As a tweenage Kryptonian, Kara Zor-El was sent in a follow-up rocket to babysit her infant cousin Kal-El. Her ship got waylaid in a time warp; by the time she lands on Earth, her cousin has surpassed her and grown into the world-revered Superman. He places her with a kindly adoptive pair of scientist parents.

Now a young woman, Kara Danvers (Melissa Benoist) lives in National City and works as the awkward, put-upon assistant of a demanding, “Devil Wears Prada”-style media magnate, Cat Grant (Calista Flockhart). Like all 20-somethings, Kara wonders if she’s making the most out of her potential. After she rescues a burning jetliner, it’s becomes clear that she ought to follow in cousin Kal’s contrails; soon enough, she dons a red cape and encounters her first fearsome enemy, one of many alien criminals who’ve escaped the same time warp that once imprisoned her.
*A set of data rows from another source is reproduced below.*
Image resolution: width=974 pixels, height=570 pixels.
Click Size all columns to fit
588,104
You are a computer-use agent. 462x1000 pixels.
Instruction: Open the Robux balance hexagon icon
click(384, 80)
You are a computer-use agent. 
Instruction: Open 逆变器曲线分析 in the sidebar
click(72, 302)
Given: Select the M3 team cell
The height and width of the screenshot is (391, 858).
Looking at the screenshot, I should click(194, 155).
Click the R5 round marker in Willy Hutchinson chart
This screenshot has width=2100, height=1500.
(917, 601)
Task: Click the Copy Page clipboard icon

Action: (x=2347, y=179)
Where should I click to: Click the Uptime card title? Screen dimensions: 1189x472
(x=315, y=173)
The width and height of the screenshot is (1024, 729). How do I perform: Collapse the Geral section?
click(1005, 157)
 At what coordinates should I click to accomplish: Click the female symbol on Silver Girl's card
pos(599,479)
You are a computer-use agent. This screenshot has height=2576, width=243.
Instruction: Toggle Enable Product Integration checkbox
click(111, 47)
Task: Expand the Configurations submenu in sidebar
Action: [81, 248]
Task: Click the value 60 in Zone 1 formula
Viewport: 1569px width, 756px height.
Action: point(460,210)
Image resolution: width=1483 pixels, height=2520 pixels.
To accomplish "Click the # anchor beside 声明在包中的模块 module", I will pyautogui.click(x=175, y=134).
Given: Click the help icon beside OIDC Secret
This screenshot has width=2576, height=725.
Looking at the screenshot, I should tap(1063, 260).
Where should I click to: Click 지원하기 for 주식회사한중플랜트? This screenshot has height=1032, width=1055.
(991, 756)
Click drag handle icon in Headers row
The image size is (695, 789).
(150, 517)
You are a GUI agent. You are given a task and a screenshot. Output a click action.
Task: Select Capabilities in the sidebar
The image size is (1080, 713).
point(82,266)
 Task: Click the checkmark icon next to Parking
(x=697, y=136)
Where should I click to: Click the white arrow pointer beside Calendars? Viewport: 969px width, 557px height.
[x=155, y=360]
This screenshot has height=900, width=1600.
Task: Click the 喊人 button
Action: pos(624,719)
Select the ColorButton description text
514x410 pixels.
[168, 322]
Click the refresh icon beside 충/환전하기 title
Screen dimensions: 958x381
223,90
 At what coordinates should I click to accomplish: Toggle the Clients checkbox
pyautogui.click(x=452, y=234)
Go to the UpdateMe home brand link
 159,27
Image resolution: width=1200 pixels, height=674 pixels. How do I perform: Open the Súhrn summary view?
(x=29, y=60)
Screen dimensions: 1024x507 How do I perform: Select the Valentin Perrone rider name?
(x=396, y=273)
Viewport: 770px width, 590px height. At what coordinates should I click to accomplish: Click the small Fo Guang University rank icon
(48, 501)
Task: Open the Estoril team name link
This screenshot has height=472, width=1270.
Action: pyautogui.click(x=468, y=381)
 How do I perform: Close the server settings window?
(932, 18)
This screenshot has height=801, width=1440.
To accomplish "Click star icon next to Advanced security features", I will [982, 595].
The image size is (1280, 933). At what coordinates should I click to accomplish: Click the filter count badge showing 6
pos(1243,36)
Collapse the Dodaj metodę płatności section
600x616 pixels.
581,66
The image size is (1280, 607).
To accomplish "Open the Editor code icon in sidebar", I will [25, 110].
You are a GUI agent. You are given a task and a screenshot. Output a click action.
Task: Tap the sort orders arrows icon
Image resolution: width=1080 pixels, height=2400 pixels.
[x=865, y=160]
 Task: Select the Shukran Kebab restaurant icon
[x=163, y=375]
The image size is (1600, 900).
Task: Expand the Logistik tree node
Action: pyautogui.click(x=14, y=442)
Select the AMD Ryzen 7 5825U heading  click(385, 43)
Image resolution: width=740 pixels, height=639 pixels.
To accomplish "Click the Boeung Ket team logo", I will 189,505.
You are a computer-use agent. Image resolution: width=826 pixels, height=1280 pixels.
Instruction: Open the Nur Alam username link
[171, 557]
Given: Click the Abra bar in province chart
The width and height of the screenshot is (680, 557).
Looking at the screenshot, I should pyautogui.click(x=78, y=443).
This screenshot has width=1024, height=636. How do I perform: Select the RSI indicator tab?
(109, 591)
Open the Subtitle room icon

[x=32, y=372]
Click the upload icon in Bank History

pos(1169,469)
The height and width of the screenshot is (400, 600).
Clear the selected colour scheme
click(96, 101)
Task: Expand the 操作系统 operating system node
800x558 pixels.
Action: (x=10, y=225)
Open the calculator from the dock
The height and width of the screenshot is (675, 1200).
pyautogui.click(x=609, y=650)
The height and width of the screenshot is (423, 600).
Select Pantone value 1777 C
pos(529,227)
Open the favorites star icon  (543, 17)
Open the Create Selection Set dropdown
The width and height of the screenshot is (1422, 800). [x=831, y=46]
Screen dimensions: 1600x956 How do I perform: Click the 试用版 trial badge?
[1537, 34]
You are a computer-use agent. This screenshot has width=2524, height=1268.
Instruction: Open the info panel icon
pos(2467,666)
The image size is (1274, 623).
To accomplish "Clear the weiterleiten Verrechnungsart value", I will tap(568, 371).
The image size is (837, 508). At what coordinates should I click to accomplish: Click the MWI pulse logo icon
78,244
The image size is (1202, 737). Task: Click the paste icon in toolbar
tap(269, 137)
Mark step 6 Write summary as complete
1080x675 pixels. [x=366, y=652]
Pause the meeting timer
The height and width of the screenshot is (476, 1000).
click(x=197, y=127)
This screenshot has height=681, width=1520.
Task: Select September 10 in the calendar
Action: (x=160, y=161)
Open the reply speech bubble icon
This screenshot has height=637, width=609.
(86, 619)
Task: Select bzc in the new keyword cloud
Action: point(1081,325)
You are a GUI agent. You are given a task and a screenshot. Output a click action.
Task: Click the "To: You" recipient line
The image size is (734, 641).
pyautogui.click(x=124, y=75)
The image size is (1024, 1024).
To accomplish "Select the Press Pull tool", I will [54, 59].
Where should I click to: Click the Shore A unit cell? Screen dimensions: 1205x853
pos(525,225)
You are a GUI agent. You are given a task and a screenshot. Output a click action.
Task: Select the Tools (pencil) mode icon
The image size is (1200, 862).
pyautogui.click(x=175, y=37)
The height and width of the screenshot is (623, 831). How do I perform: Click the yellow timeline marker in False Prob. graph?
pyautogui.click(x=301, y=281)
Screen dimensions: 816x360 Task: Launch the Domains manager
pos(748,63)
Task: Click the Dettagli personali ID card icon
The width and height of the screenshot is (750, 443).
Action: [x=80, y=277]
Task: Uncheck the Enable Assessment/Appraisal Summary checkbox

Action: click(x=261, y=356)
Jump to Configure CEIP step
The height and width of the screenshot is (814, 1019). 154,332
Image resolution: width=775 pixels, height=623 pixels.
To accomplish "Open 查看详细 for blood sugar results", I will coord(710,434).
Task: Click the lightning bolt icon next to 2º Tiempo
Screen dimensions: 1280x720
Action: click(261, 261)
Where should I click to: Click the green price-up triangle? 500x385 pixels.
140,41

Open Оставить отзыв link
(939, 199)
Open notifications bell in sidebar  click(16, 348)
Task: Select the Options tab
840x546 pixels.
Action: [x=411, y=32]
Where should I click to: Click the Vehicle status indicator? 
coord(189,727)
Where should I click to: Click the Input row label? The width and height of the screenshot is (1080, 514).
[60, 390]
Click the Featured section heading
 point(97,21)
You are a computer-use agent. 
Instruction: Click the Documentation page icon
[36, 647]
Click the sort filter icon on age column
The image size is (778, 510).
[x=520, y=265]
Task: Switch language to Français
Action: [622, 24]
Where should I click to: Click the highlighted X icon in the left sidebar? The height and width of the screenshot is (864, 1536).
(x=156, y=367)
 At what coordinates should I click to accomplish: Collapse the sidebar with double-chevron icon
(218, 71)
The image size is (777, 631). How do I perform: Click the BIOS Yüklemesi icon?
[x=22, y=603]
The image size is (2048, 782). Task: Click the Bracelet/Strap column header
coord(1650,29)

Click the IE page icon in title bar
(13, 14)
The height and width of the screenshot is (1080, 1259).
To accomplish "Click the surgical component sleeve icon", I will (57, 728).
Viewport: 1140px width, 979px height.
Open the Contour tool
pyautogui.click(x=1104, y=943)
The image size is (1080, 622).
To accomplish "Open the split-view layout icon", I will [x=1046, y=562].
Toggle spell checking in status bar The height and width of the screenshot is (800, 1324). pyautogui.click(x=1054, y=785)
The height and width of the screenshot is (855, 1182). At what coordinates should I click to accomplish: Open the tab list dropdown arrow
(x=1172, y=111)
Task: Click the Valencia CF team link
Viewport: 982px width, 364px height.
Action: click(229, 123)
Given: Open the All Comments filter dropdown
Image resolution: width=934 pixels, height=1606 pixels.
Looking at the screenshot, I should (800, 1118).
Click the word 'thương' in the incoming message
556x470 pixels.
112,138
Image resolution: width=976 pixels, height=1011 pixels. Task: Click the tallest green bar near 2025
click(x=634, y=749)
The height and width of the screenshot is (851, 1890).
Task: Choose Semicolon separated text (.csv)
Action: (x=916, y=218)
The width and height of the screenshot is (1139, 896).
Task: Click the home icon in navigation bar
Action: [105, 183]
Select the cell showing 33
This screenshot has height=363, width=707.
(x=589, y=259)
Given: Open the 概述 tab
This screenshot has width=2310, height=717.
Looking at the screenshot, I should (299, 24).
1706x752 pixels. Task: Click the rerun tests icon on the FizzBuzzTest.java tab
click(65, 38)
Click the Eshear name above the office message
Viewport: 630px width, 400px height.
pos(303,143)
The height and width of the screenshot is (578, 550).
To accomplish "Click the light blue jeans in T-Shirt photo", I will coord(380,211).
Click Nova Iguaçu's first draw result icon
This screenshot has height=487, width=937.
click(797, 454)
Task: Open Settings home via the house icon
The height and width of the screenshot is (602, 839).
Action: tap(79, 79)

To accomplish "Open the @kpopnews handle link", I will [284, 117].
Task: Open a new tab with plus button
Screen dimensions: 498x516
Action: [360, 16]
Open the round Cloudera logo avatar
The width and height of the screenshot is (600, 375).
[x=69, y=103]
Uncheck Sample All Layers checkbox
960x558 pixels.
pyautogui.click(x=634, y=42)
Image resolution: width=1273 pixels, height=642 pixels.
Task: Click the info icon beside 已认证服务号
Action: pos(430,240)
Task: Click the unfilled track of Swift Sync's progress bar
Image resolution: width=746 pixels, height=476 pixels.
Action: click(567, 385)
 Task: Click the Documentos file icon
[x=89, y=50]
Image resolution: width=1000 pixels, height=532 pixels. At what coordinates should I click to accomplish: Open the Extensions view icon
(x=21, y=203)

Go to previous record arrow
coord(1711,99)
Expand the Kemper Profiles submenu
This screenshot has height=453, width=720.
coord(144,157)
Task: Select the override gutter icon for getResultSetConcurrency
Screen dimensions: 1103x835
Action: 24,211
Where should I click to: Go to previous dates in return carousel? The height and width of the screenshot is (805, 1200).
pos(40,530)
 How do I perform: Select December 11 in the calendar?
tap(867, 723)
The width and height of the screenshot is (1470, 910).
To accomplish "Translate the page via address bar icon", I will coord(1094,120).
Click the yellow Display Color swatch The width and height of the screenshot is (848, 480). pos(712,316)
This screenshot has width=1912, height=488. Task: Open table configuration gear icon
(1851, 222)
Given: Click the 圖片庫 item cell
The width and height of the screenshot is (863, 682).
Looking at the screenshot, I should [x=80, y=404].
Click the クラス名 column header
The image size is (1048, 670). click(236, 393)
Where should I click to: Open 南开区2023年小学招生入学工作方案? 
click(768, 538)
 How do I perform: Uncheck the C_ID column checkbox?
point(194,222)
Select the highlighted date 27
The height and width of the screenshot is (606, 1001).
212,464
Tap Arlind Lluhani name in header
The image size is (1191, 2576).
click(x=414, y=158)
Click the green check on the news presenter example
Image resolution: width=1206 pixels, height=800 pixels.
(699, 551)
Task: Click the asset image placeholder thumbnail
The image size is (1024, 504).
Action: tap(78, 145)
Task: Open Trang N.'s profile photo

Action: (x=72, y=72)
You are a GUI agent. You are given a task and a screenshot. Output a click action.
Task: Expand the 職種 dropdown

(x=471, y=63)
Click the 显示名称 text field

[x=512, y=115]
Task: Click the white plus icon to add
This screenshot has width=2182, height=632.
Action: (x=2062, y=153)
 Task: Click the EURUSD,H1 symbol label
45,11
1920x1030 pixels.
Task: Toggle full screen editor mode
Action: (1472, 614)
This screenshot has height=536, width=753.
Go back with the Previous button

“Supergirl,” which is co-produced by prolific show runner Greg Berlanti (“Arrow,””The Flash,””The Mysteries of Laura”), is a cheerful and spot-on adaptation, skillfully accomplishing the difficult task of making a corny comic-book story seem not only believable but also welcoming to those who’ve tired (or never enjoyed) the genre. Benoist couldn’t be more suited to the part, which, like playing Superman, requires just as much (if not more) skill at playing the adorkable alter ego. In Kara’s case, that line is blurrier – she’s sometimes at her strongest while in the office. In fact, the only time she backs down is while protesting her boss’s sexist impulse to give National City’s new heroine the name Supergirl instead of Superwoman. (For my money, she surrenders that fight too easily.)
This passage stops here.